◆ **About this exercise**: Each entry below is to be transcribed exactly; pictures are not copied.

◆ **The records**:

========================================================================

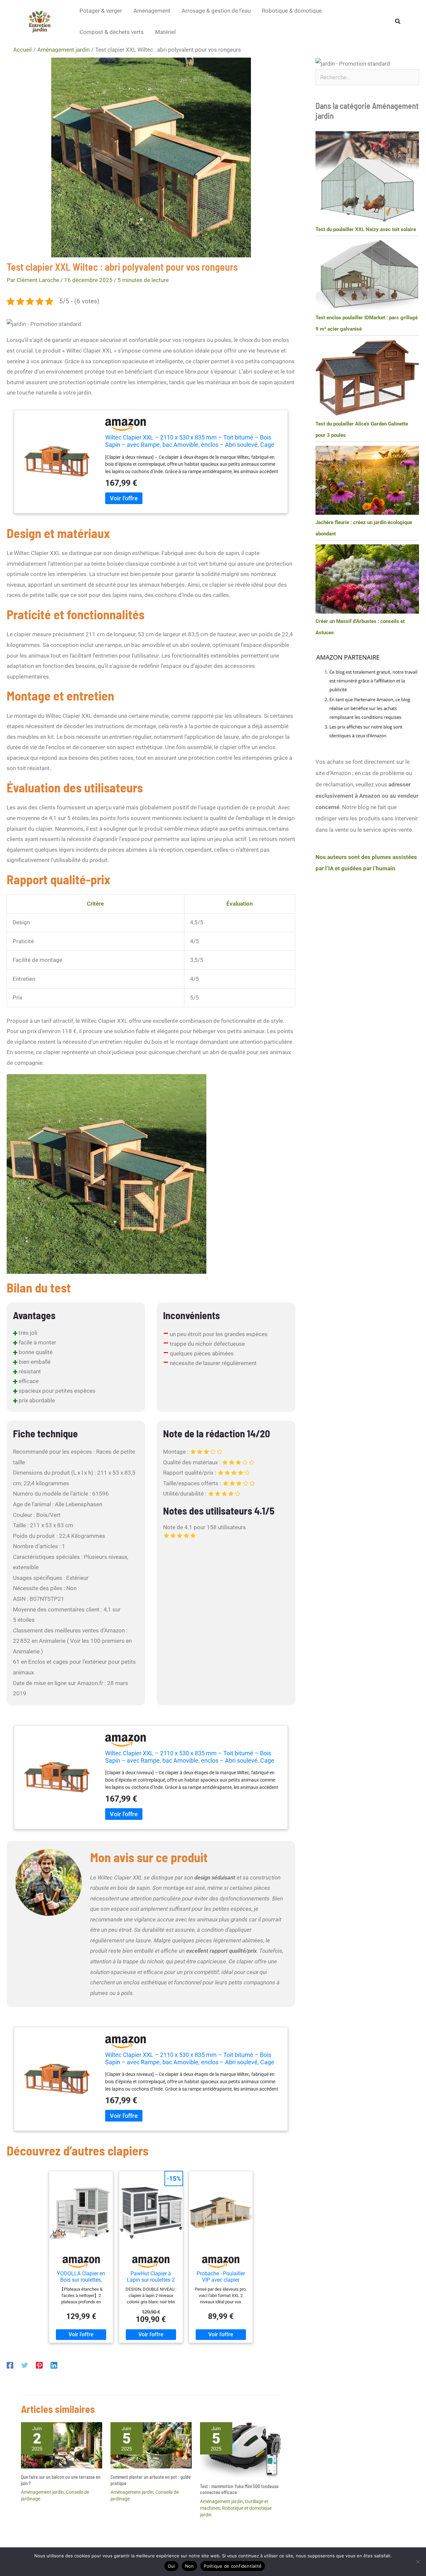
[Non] (417, 2561)
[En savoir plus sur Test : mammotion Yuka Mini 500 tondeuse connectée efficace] (240, 2449)
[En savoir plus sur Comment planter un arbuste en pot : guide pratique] (151, 2444)
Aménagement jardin (42, 2492)
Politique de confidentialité (233, 2566)
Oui (171, 2566)
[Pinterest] (39, 2365)
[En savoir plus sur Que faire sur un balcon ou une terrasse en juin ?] (61, 2444)
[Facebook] (10, 2365)
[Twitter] (24, 2365)
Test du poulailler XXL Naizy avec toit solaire (366, 229)
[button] (398, 21)
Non (189, 2566)
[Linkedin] (54, 2365)
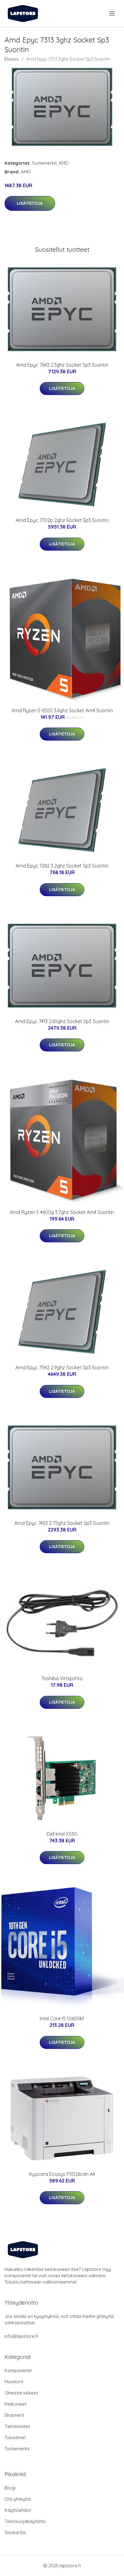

========================================================================

◆ **Output for this exercise**:
[Non] (417, 2561)
[En savoir plus sur Test : mammotion Yuka Mini 500 tondeuse connectée efficace] (240, 2449)
[En savoir plus sur Comment planter un arbuste en pot : guide pratique] (151, 2444)
Aménagement jardin (42, 2492)
Politique de confidentialité (233, 2566)
Oui (171, 2566)
[Pinterest] (39, 2365)
[En savoir plus sur Que faire sur un balcon ou une terrasse en juin ?] (61, 2444)
[Facebook] (10, 2365)
[Twitter] (24, 2365)
Test du poulailler XXL Naizy avec toit solaire (366, 229)
[button] (398, 21)
Non (189, 2566)
[Linkedin] (54, 2365)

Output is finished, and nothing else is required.